Unx se despierta ya con las tripas entre los dedos y el alma
abarrotada de carencias, de pulsiones de muerte que no encuentran
reposo más que en la ausencia imposible, porque volver al ruedo lo
hace todo más trágico y penoso. No se duerme nunca de verdad, ni
hay vigilia real que no sea una bola de espinas atravesando el
esófago, el estómago, los intestinos; y la solución está ahí,
cruzando la calle, esperando la debilidad fatal pero inexorable. De
esa debilidad esencial, constitutiva, debe nacer el acto más
valiente que pueda concebirse, que se resume en un “no” que
desespera, que arranca lágrimas y empuja al abismo de la locura.
Puede parecer a quien no ha sufrido nunca una abstinencia que vivir
sin pensar, sin desear, careciendo completamente de intención y sin
voluntad es imposible; pero no, no lo es. El cuerpo está reglado en
el trance excesivo de la ruina y la reclama sin pausa; y a ese ruego
feroz sólo se le opone una mente que no hay, que no está, que sólo
conoce la negación como forma de existir. Nada, absolutamente nada
existe más que el ansia sin clemencia. Se llora, se camina, se fuma,
se duerme sin dormir. El cuerpo enloquece de una rabia incontrastable
que no acaba jamás, que hace agujeros en el tiempo llamando a pasar
al lado correcto, ese en el que nada existe, excepto lo único que
está prohibido y unx ve los huecos aunque cierre los ojos, aunque se
bañe una, dos seis veces.
La palabra es una víctima propiciatoria, porque se carece de
lenguaje, de significados, de sentidos. No hay signos, porque hay
nada que señalar, excepto la muerte. No hay hijxs, ni amores, ni
amigxs, ni auxilios. La piel quema, se pudre, se desprende en el
sillón que de a poco se hace hogar de la angustia infinita.

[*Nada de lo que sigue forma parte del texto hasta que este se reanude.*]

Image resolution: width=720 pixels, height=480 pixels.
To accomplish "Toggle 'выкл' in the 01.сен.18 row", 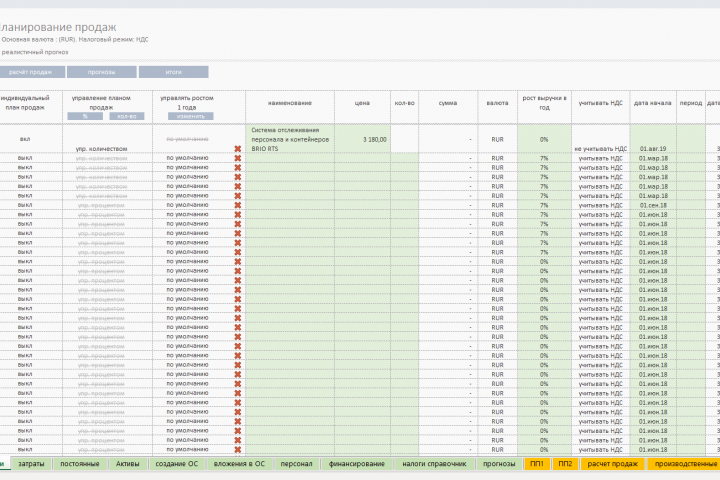I will 25,205.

Y no hay ella, no hay él, no hay elle, ni le, porque no hay Yo. Yo
está muerto o enfurecido y no entiende por qué se lo maltrata tanto
y pide, por favor, volver a no ser de la forma correcta y en
complicidad con el cuerpo fabrica los dolores atroces que se curan
renunciando al aire, porque Yo asesina, o lo intenta de la forma que
sabe: mostrando ventanas de las que saltar para morir en serio.

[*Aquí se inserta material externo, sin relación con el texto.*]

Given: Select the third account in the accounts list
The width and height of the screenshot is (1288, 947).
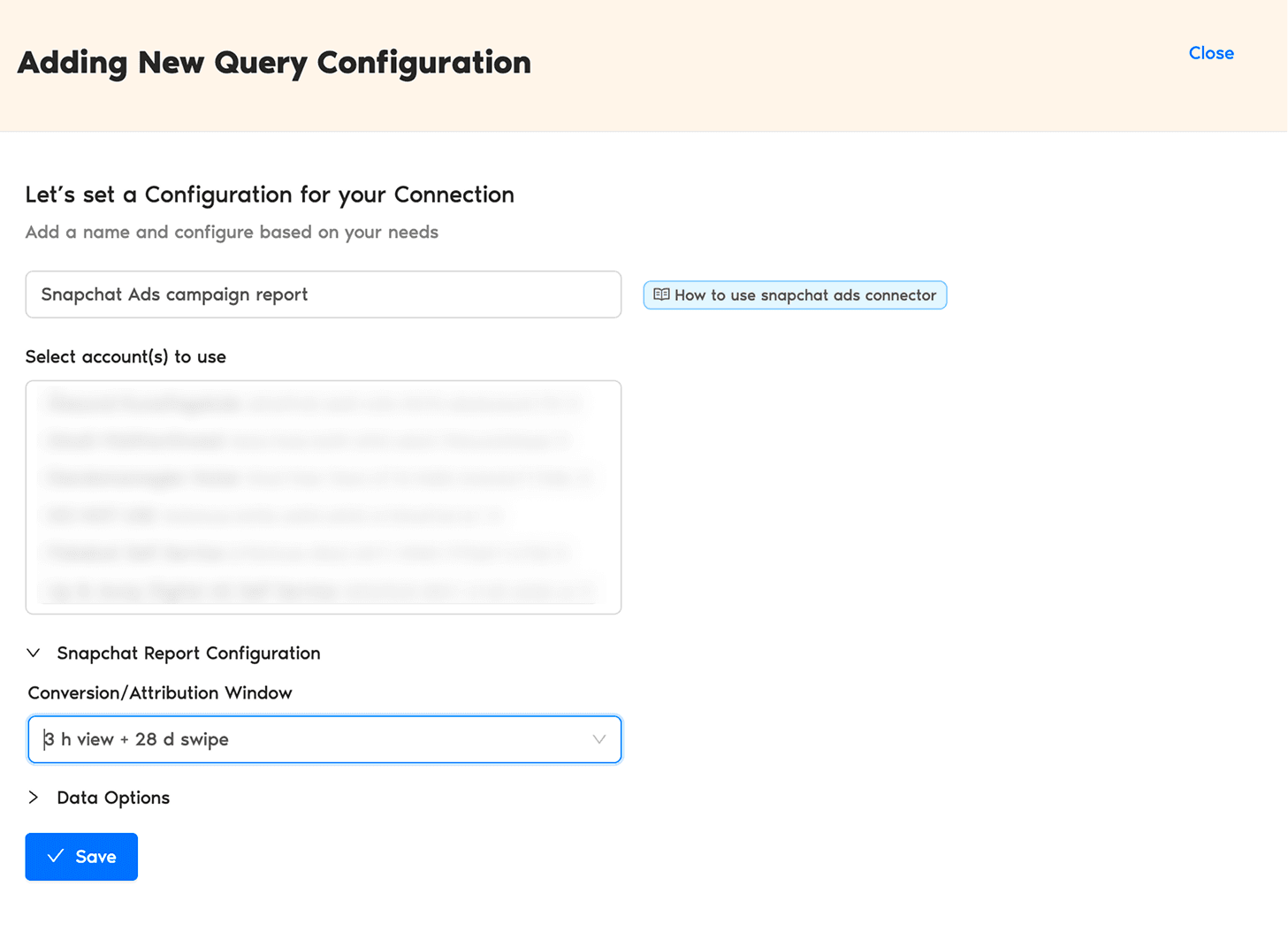Looking at the screenshot, I should coord(318,478).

Porque no se soporta, Yo no quiere verse porque está sucio,
revocado, expresado en olvidos que se vuelven memoria y eso no se
perdona. No hay que recordar; el pasado es una aglomeración de todo
lo que no puede mirarse, por lo que hay que salir, correr, cruzar el
mundo a adormecer un sufrimiento que no tiene medida.

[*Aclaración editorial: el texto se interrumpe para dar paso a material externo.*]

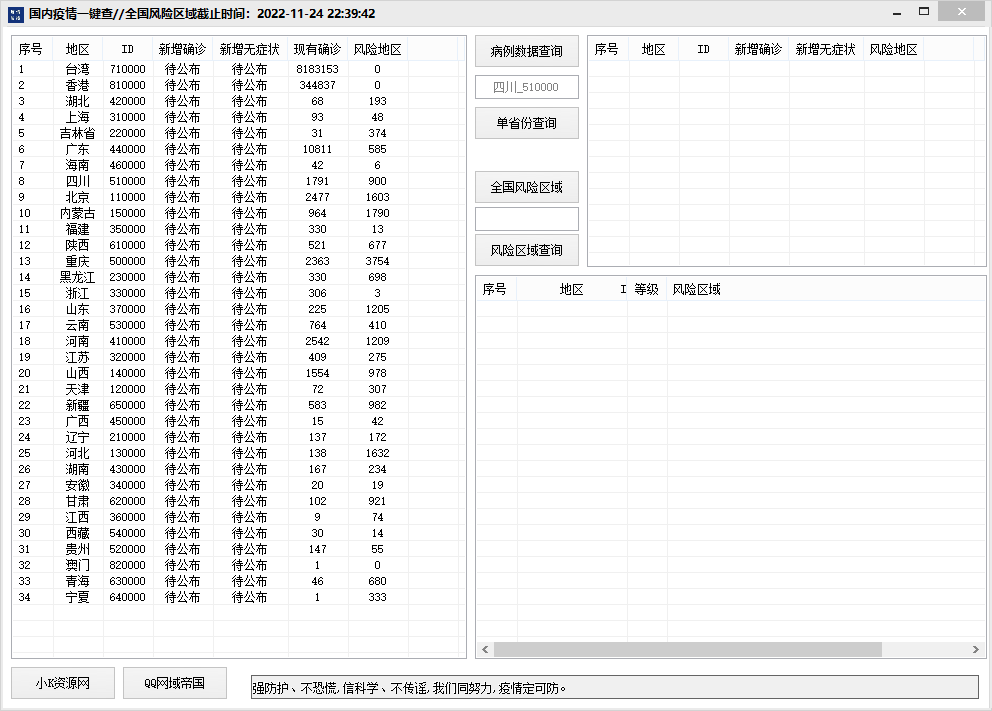This screenshot has width=992, height=711.
Task: Select the 四川 row in the province list
Action: pyautogui.click(x=77, y=181)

Pero afortunadamente hay vida sin Yo, o sin ese Yo cuajado en
desamparos que le agradan, porque lo explican todo. Se puede, se debe
vivir sin Yo, para ir a buscarlo en quienes han fabricado la vida
desde el fondo de los abismos más oscuros.
Y un día sucede, como un pase de magia, que Yo se despierta y ve la
paloma en la ventana y descubre que hubo ayer y hay hoy y,
probablemente, habrá mañana. La voluntad no hace nada más que
entregarse a la revelación de que el mundo es posible, triste, pero
soportable. Ese día, sólo se entra en un baño y se llora una
felicidad sin repetición. Nadie sabe, nadie conoce esa porción de
paraíso fugaz, que es el parto de un silencio sin lágrimas, más
allá de las que todxs conocen. Y Unx es humanx por vez primera. Y
esa noche duerme, al fin, entre tulipanes y libélulas.